Right now, Full House is trading for a P/E of only 9.8x. Not bad. But when you compare it to the rest of the industry you make an interesting discovery… The Resort and Casino industry as a whole trades closer to a P/E of 29x.
That means the Full House stock would have to almost triple in value just to reach parity with the rest of the industry!
But that’s not all…
Their growth is off the hook. Some analysts are expecting even bigger growth from the company over the next few years. Right now, five year estimates are calling for a 30% growth rate for the company… this blows away the 14% growth rate the industry is expected to experience.
Any way you slice it, this stock is heading higher.

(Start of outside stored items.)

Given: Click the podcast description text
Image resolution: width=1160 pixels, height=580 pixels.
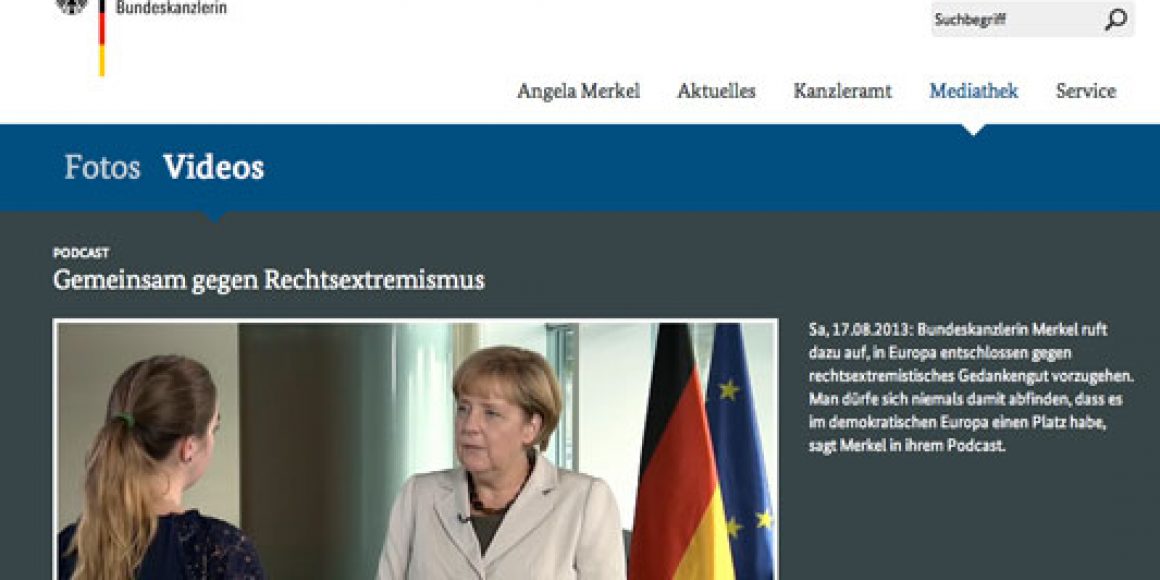Looking at the screenshot, I should (x=968, y=388).
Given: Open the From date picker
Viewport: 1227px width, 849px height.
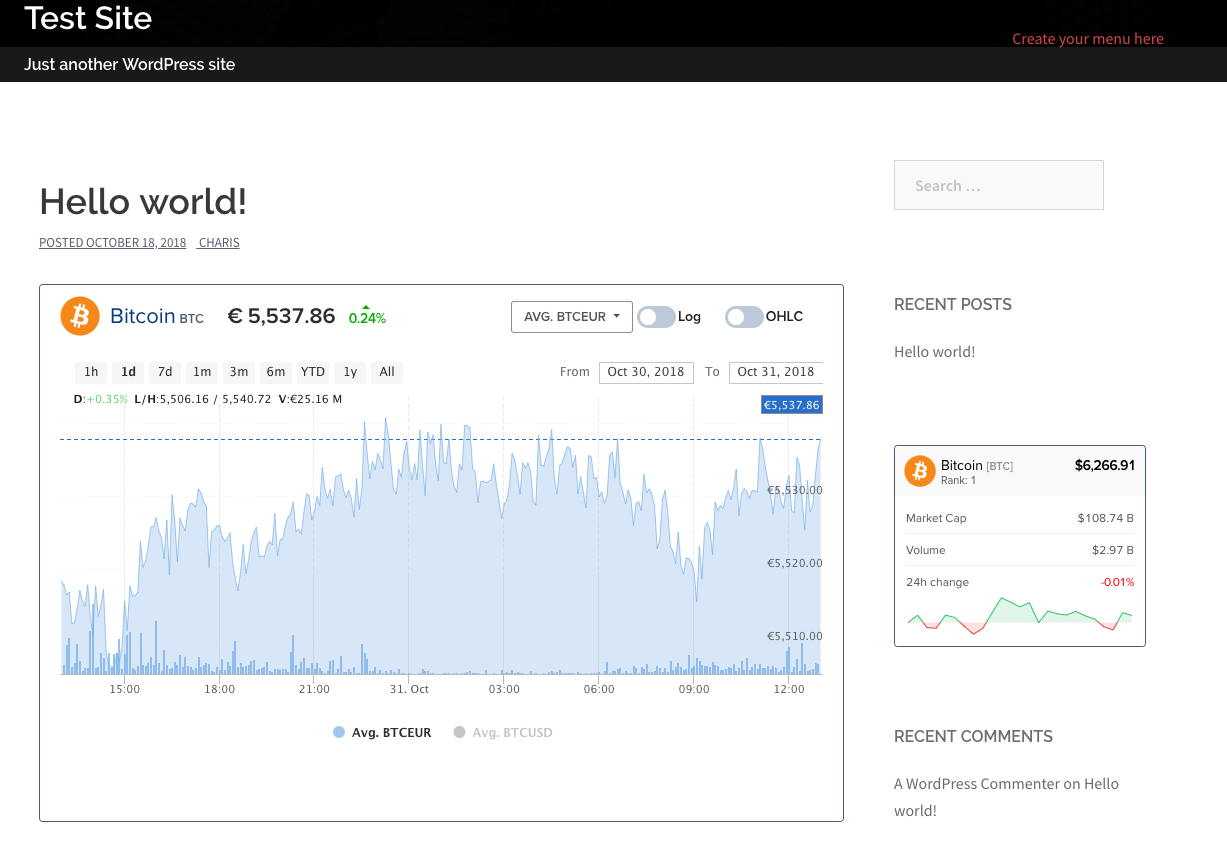Looking at the screenshot, I should [645, 372].
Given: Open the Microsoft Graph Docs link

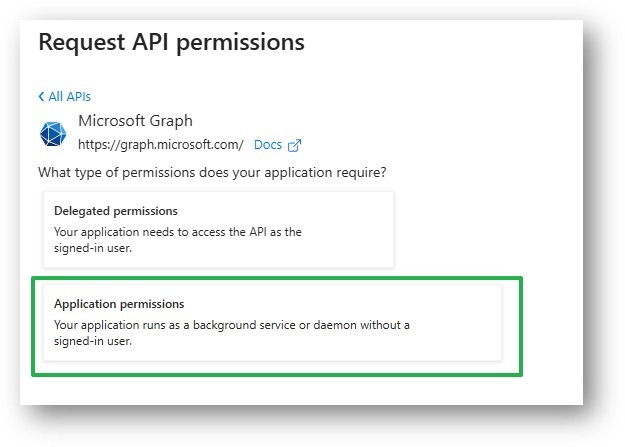Looking at the screenshot, I should [x=268, y=145].
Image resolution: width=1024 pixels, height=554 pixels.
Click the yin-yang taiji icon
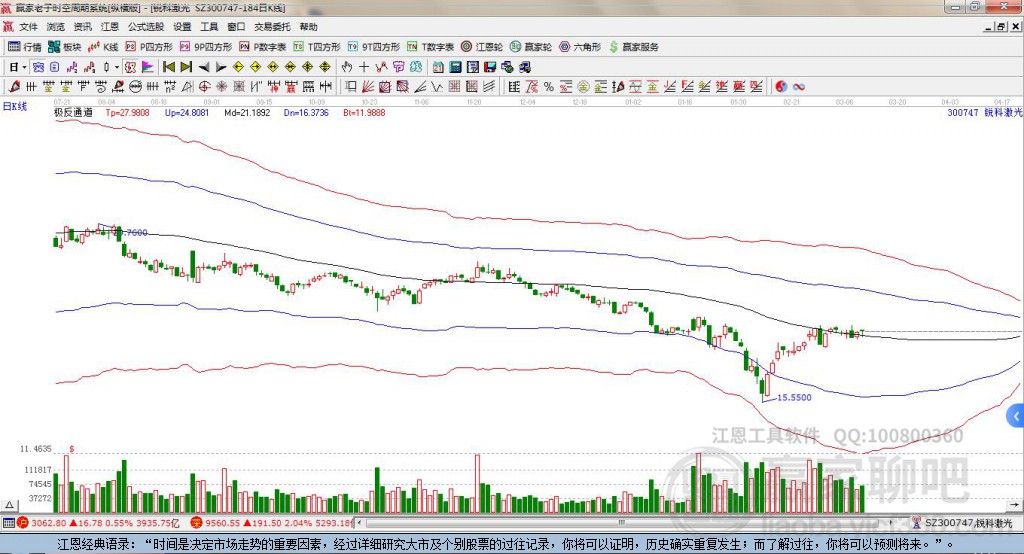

Chart courtesy of StockCharts.com
Now, I’m not the only one who thinks the stock is undervalued. One of the larger shareholders is Austin Marxe. If you’re wondering who he is, just crack open the list of the Forbes 400.
He’s the President of AWM Investment Company… and they’re considered by many to be the “Smart Money!”
Anyway, Mr. Marxe owns an astonishing 10% of the company! I call that a real vote of confidence.
Full House is a unique company, poised to profit from a rebound in the casino industry. Management has made a concerted effort to grow the business not only through acquisition, but by also by signing key casino management contracts.
On what is arguably one of the most difficult economic times, the company has posted amazing revenue growth of 68%, and grown net income by 60%.
And right now, the stock can be bought up for cheap. It’s trading at close to 30% of the industry averages, despite having some of the biggest growth rate expectations. I could see this stock double or more in the coming months!
ACTION TO TAKE
If you like what you’ve read, do your own research… then Buy FLL up to $3.99 a share.